- _Given task_: Convert the data below into a JSON list of strings, one string per line, omitting blank lines and leaving out the pictures.

Word and element location records
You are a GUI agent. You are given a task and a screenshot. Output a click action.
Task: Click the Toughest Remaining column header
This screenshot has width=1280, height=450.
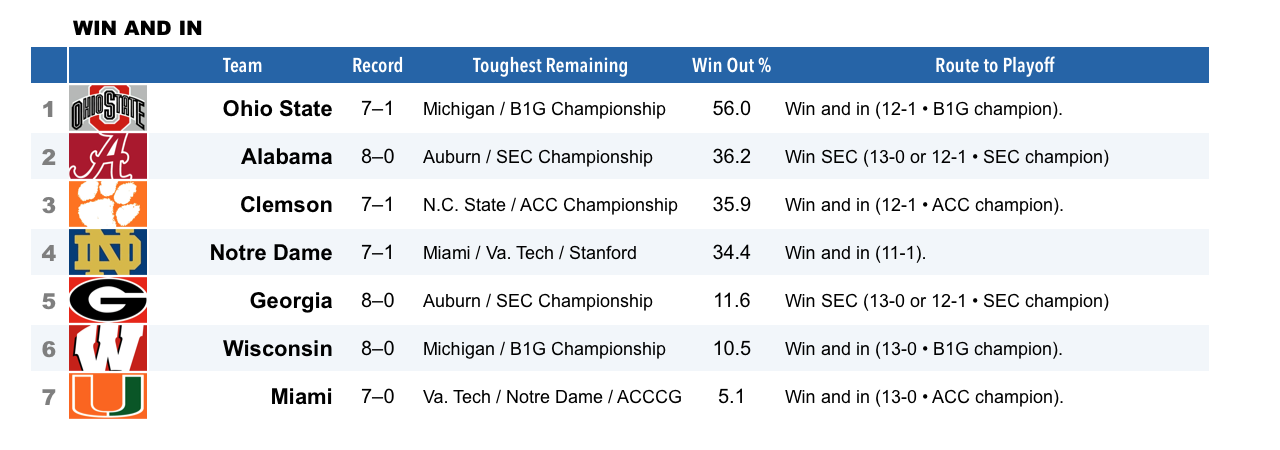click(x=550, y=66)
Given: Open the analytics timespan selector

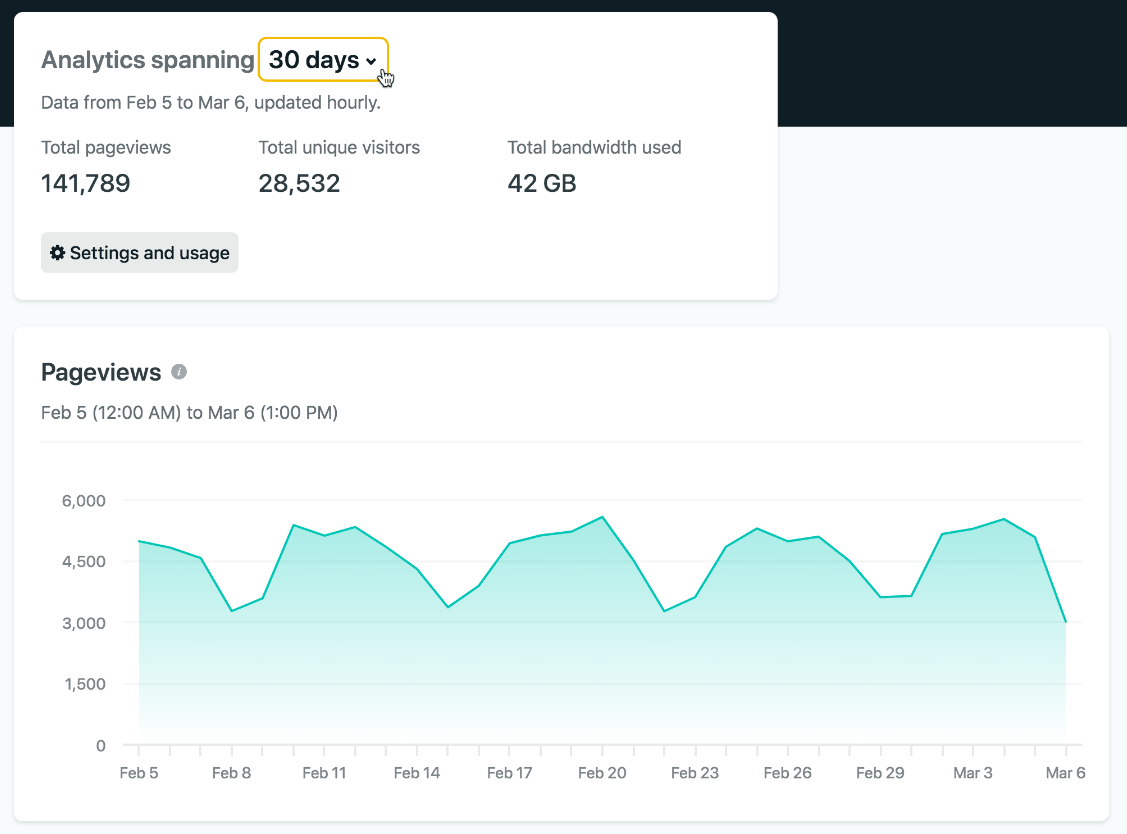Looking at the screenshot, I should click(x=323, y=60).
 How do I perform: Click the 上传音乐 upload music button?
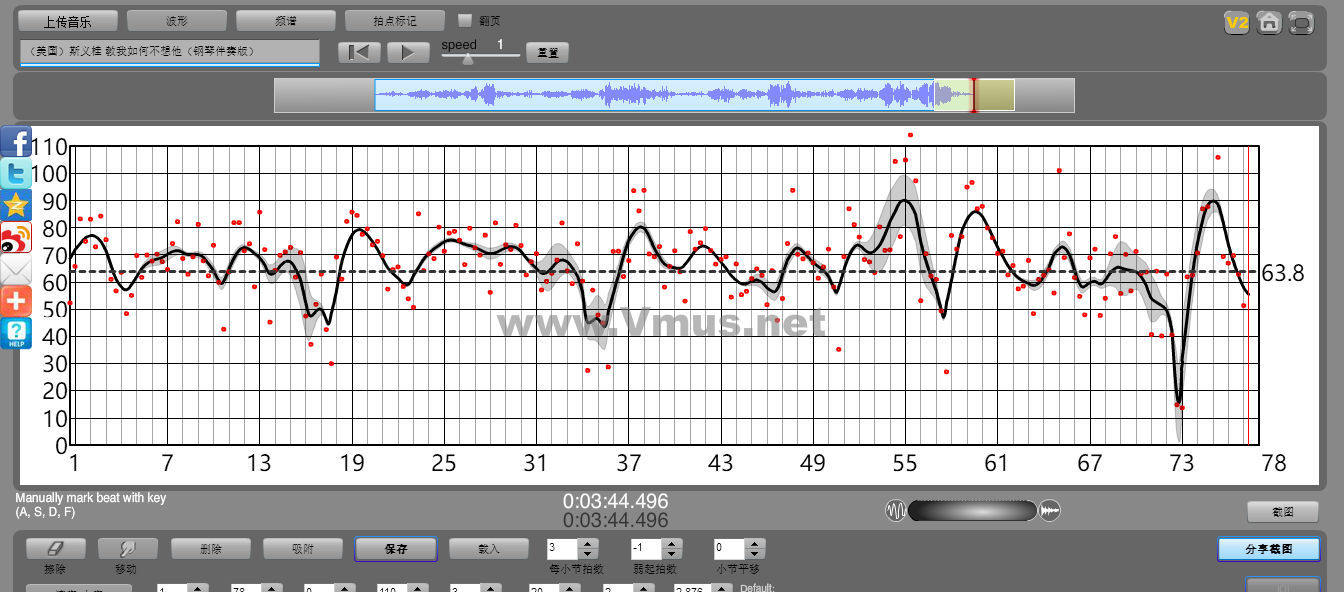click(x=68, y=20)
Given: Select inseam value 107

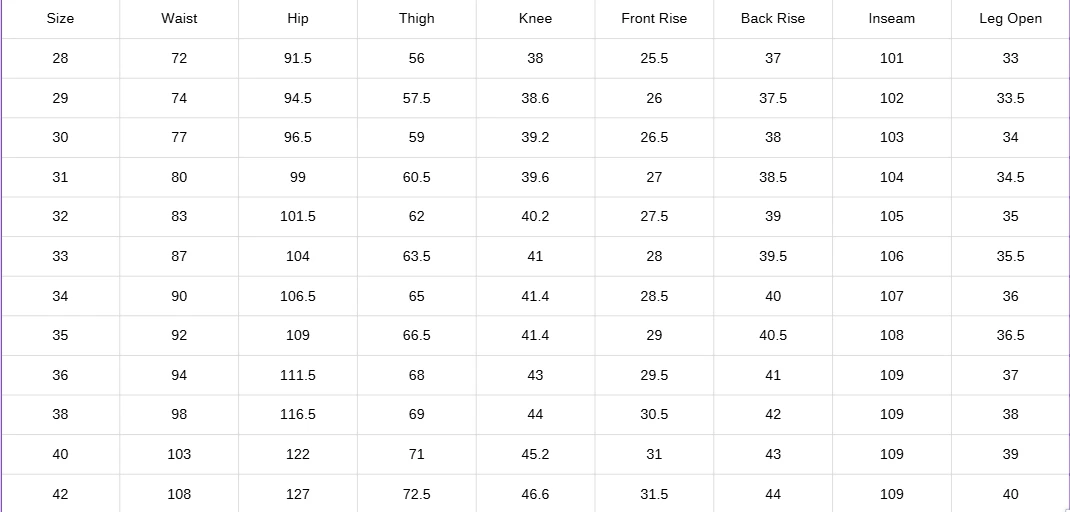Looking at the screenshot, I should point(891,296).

- _Task result_:
[
  "You are a GUI agent. You are given a task and a screenshot. Output a click action.",
  "Task: Click the Toughest Remaining column header",
  "This screenshot has width=1280, height=450.",
  "click(x=550, y=66)",
  "Given: Open the analytics timespan selector",
  "Looking at the screenshot, I should click(x=323, y=60).",
  " How do I perform: Click the 上传音乐 upload music button?",
  "click(x=68, y=20)",
  "Given: Select inseam value 107",
  "Looking at the screenshot, I should point(891,296)."
]